[EXTRACTED TEXT — start]


    Each person commenting I suspect has suffered from this syndrome to some extent or other.

    3) Now that the mommies have identified that RG fits into this category, and the book cited has a lot of suggestions on how to raise an introverted child in a manner compatible with her nature that I think they will be evaluating and possibly trying to implement if they make sense and seem to work.

    It will be interesting to see how this latest edition of “mad scientist parenting” turns out as RG matures.

  6. truce Says:

    I worked as a nanny for many years, and have always found that I get along extremely well with children – and this is precisely why. I am an introvert who has learned to get along well with new people and new situations because of my work, but, like David, I don’t force children to interract with me, I tell them my name and smile, then I give them time to check me out and decide if I’m okay. I make myself available and wait til they’re ready to approach me.

    One of the things I love most about the girls with whom I went to school is that they all still characterise me as an introvert. They know the ‘real’ me, the one from before I started work.

    Most of my colleagues would probably describe me as an extrovert now, because my work role demands that I express an opinion in group situations and that I lead projects, although I am still happiest and most comfortable pottering by myself if given the choice.

    So, I’d say that this is a positive development for RG. She’s clearly in good company judging by the comments here 😉

  7. […] Omnivert? Is that even a word? Mr Random recently wrote an interesting post on Introversion here.  He often writes interesting posts, […]

  8. pandemonic Says:

    RN (and David), you are right about society trying to force extroversion on people, just like with the left-handed. Like Truce, people would probably say that I’m an extrovert now. I had to work at it though. I can remember taking customer service jobs in college and being petrified at having to deal with people I don’t know if it’s that I’ve grown out of it, or the fact that now you can’t shut me up, especially if I am excited or angry.

[EXTRACTED TEXT — finish]
[AVAILABLE DATA — start]

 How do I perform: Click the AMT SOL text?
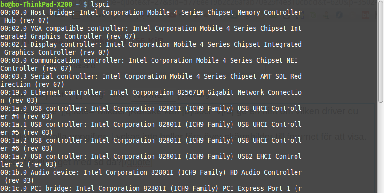(x=273, y=77)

[AVAILABLE DATA — finish]

ACTIVITY LIST:
1: Return everything in the comment thread on introversion from "3) Now that" down to "to approach me.", copied word for word.
2: Continue the comment thread on introversion, picking up after its final sentence.

RESULTS:
1:
3) Now that the mommies have identified that RG fits into this category, and the book cited has a lot of suggestions on how to raise an introverted child in a manner compatible with her nature that I think they will be evaluating and possibly trying to implement if they make sense and seem to work.

    It will be interesting to see how this latest edition of “mad scientist parenting” turns out as RG matures.

  6. truce Says:

    I worked as a nanny for many years, and have always found that I get along extremely well with children – and this is precisely why. I am an introvert who has learned to get along well with new people and new situations because of my work, but, like David, I don’t force children to interract with me, I tell them my name and smile, then I give them time to check me out and decide if I’m okay. I make myself available and wait til they’re ready to approach me.

2:
  9. I think that social/people skills can be learned by anyone … and frankly, extroversion is no guarantee of having people skills. Some of the most socially backward people I know are extroverts. I also think that introversion and shyness/people skills are related only insofar as introverted children tend to be severely criticized and forced to do things they don’t want to do, which makes them wary of people. Who wouldn’t become frightened of people, after enough of that?

    But the bottom line of introversion vs. extroversion is what recharges you. If you’re recharged by being alone, you’re an introvert. If you’re recharged by being with people, you’re an extrovert.

  10. Gotta learn how to close those html rags. Damn.

  11. Cameron Says:

    I never would have thought of myself as an introvert, but I do prefer to unwind by myself. I like meeting new people, but I prefer working by myself–groups take too long! 🙂

    You’ve given me something to ponder…

  12. pandemonic Says:

    I wish I knew those HTML tags. David taught me in another place, but I’ve totally forgotten the lingo.

  13. spectrum2 Says:

    I am certain my oldest is an introvert. He initiates contact with people. If they, especially strangers, initiate the contact, he shuts down. My mom always called me “backward.” I hated that word. “Quit being so backward,” she would say.”Speak up to these nice people.” Ugh. Now here I sit wanting my child to do the same thing. I can’t help it. I just hate the look that he gets from others when they say “hello” or “what’s your name?” and he goes into his bore a hole in the floor stare. Then they look at me. Isn’t it weird how much pressure we put on ourselves to fit into social norms. I won’t say “backward” though. I have lived and learned that life is hard enough without having someone on your side to help you through. P.S. the nap thing happens at our house too.

  14. Average Jane Says:

    Yes, it took me a long time to understand my introverted little child and give her that much needed break. Sometimes we both were so lost.